* [PATCH bpf-next v4 0/4] bpf: Reject TCP_NODELAY in TCP header option
@ 2026-04-21 15:58 KaFai Wan
2026-04-21 15:58 ` [PATCH bpf-next v4 1/4] bpf: Reject TCP_NODELAY in TCP header option callbacks KaFai Wan
` (3 more replies)
0 siblings, 4 replies; 6+ messages in thread
From: KaFai Wan @ 2026-04-21 15:58 UTC (permalink / raw)
To: ast, daniel, john.fastabend, andrii, martin.lau, eddyz87, memxor,
song, yonghong.song, jolsa, sdf, davem, edumazet, kuba, pabeni,
horms, dsahern, shuah, ihor.solodrai, kafai.wan, jiayuan.chen,
hoyeon.lee, ameryhung, bpf, linux-kernel, netdev, linux-kselftest
This small patchset is about avoid infinite recursion in TCP header option callbacks
and bpf-tcp-cc callbacks via TCP_NODELAY setsockopt.
v4:
- Fix the test case for TCP header option callbacks (Martin and Jiayuan)
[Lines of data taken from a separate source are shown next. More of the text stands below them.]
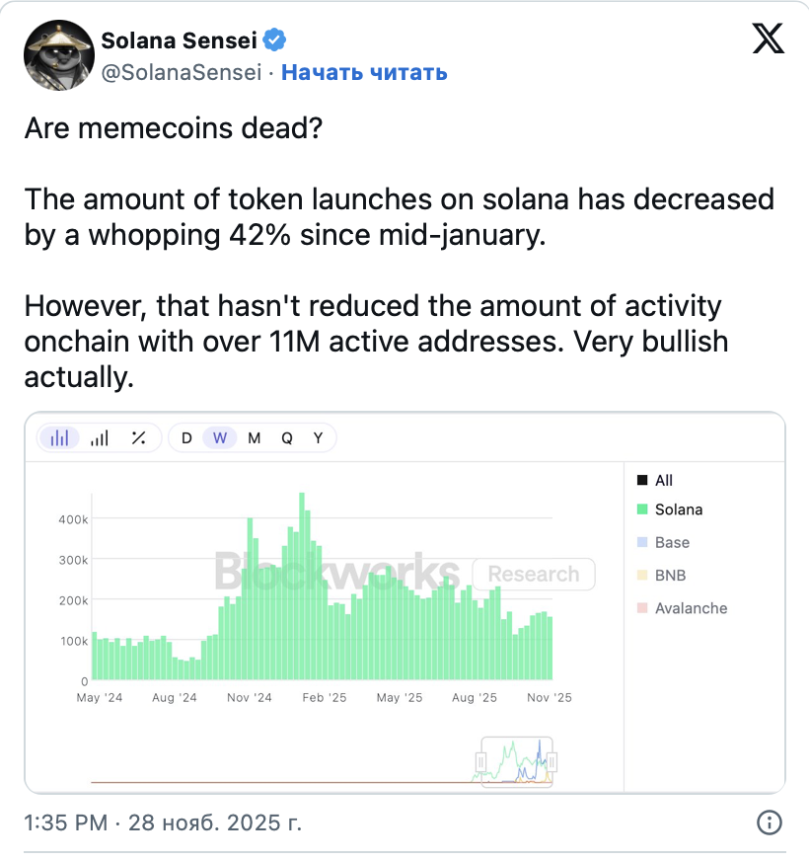
Task: Click the blue verified badge
Action: click(278, 40)
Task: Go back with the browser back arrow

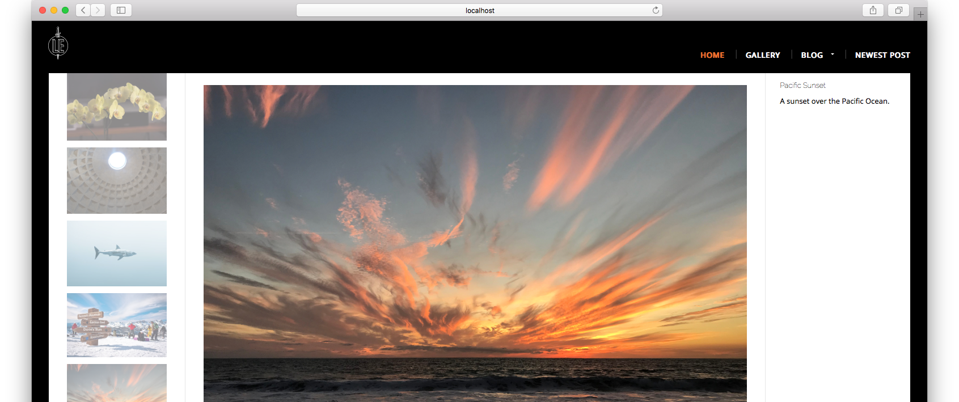Action: (83, 10)
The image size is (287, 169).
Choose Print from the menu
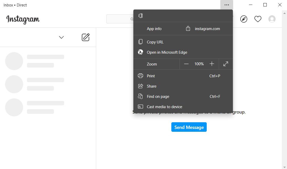[151, 76]
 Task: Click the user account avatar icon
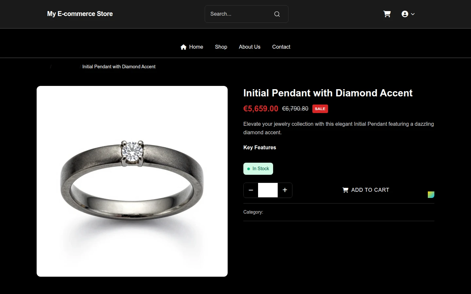point(405,14)
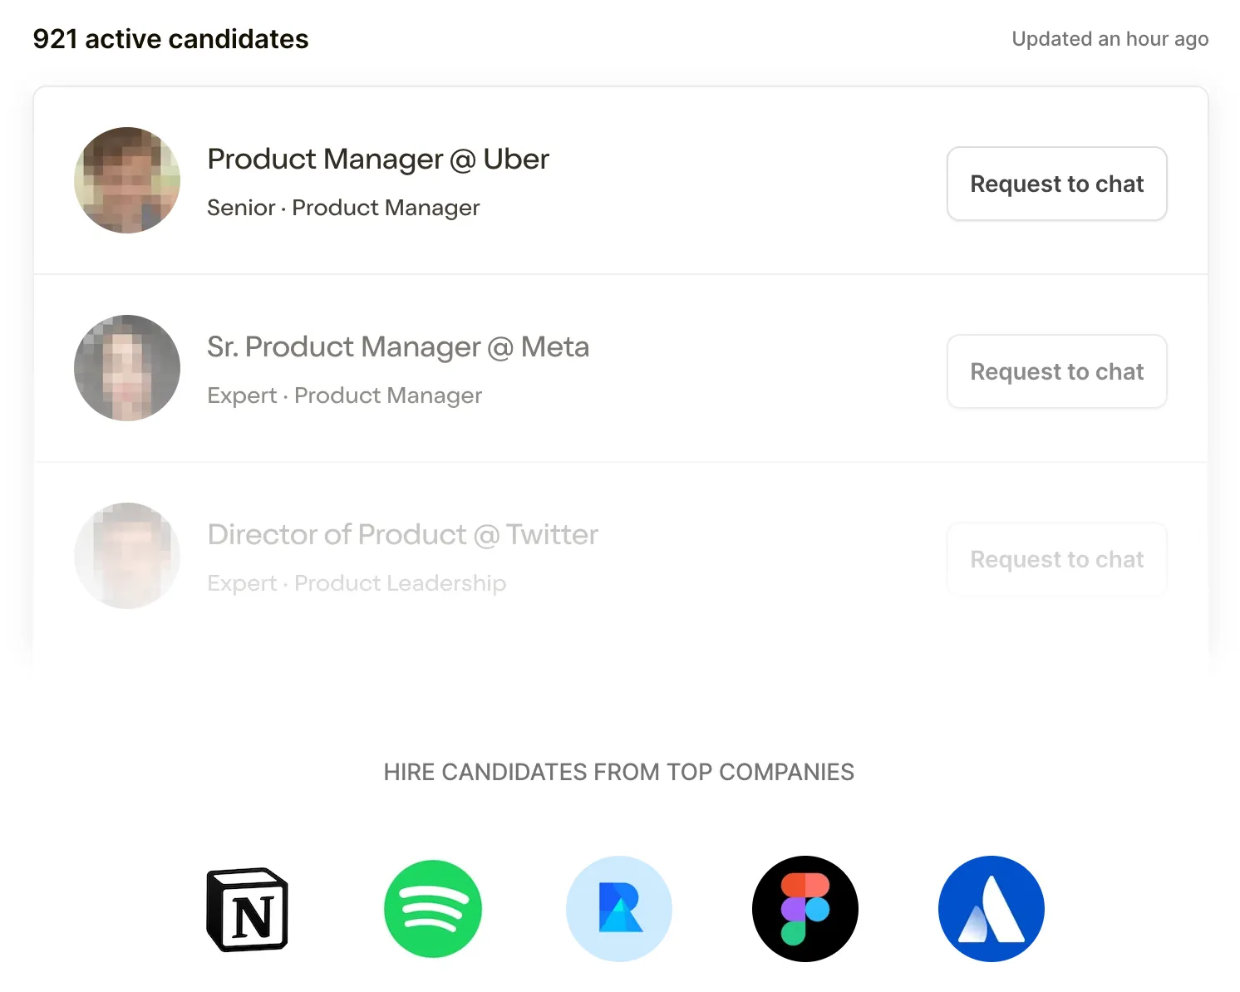Click the Expert · Product Manager subtitle
The width and height of the screenshot is (1240, 992).
345,395
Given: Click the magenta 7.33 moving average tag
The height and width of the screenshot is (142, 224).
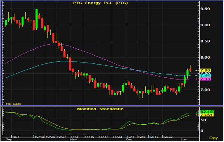Looking at the screenshot, I should (x=205, y=79).
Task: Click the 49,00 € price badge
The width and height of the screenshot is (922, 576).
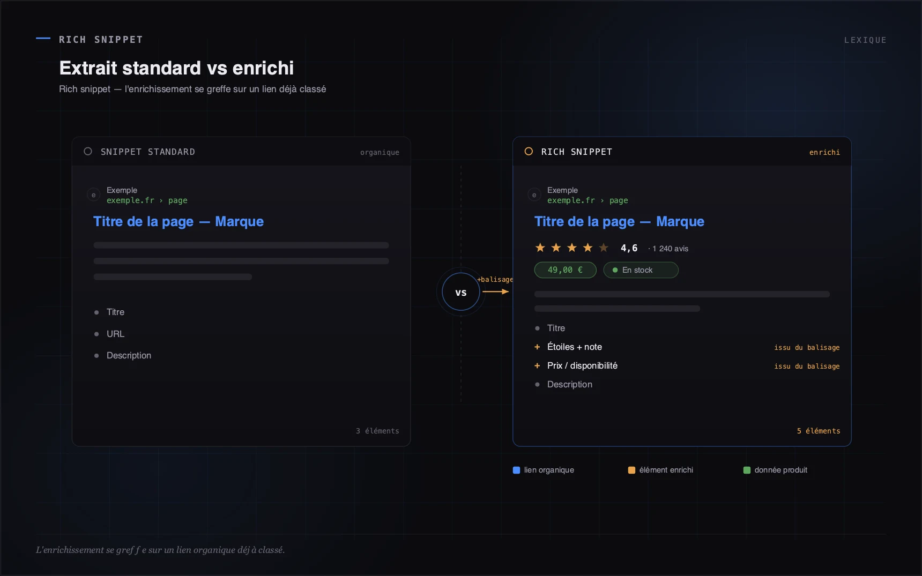Action: 565,270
- Reject TCP_NODELAY in bpf-tcp-cc callbacks (AI and Martin)
- Add a test case for bpf-tcp-cc
v3:
- Remove CONFIG_INET check and add comment (Martin and Jiayuan)
- Fix the test case (Martin)
https://lore.kernel.org/bpf/20260417092035.2299913-1-kafai.wan@linux.dev/
v2:
- Reject TCP_NODELAY in bpf_sock_ops_setsockopt() (AI and Martin)
https://lore.kernel.org/bpf/20260416112308.1820332-1-kafai.wan@linux.dev/
v1:
https://lore.kernel.org/bpf/20260414112310.1285783-1-kafai.wan@linux.dev/
---
KaFai Wan (4):
bpf: Reject TCP_NODELAY in TCP header option callbacks
bpf: Reject TCP_NODELAY in bpf-tcp-cc
selftests/bpf: Test TCP_NODELAY in TCP hdr opt callbacks
selftests/bpf: Verify bpf-tcp-cc rejects TCP_NODELAY
include/linux/bpf.h | 1 +
net/core/filter.c | 30 +++++++++++++++++++
net/ipv4/bpf_tcp_ca.c | 2 +-
.../selftests/bpf/prog_tests/bpf_tcp_ca.c | 4 +++
.../bpf/prog_tests/tcp_hdr_options.c | 6 ++++
tools/testing/selftests/bpf/progs/bpf_cubic.c | 12 ++++++++
.../bpf/progs/test_misc_tcp_hdr_options.c | 15 +++++++++-
7 files changed, 68 insertions(+), 2 deletions(-)
--
2.43.0
^ permalink raw reply [flat|nested] 6+ messages in thread
* [PATCH bpf-next v4 1/4] bpf: Reject TCP_NODELAY in TCP header option callbacks
2026-04-21 15:58 [PATCH bpf-next v4 0/4] bpf: Reject TCP_NODELAY in TCP header option KaFai Wan
@ 2026-04-21 15:58 ` KaFai Wan
2026-04-21 16:51 ` bot+bpf-ci
2026-04-21 15:58 ` [PATCH bpf-next v4 2/4] bpf: Reject TCP_NODELAY in bpf-tcp-cc KaFai Wan
` (2 subsequent siblings)
3 siblings, 1 reply; 6+ messages in thread
From: KaFai Wan @ 2026-04-21 15:58 UTC (permalink / raw)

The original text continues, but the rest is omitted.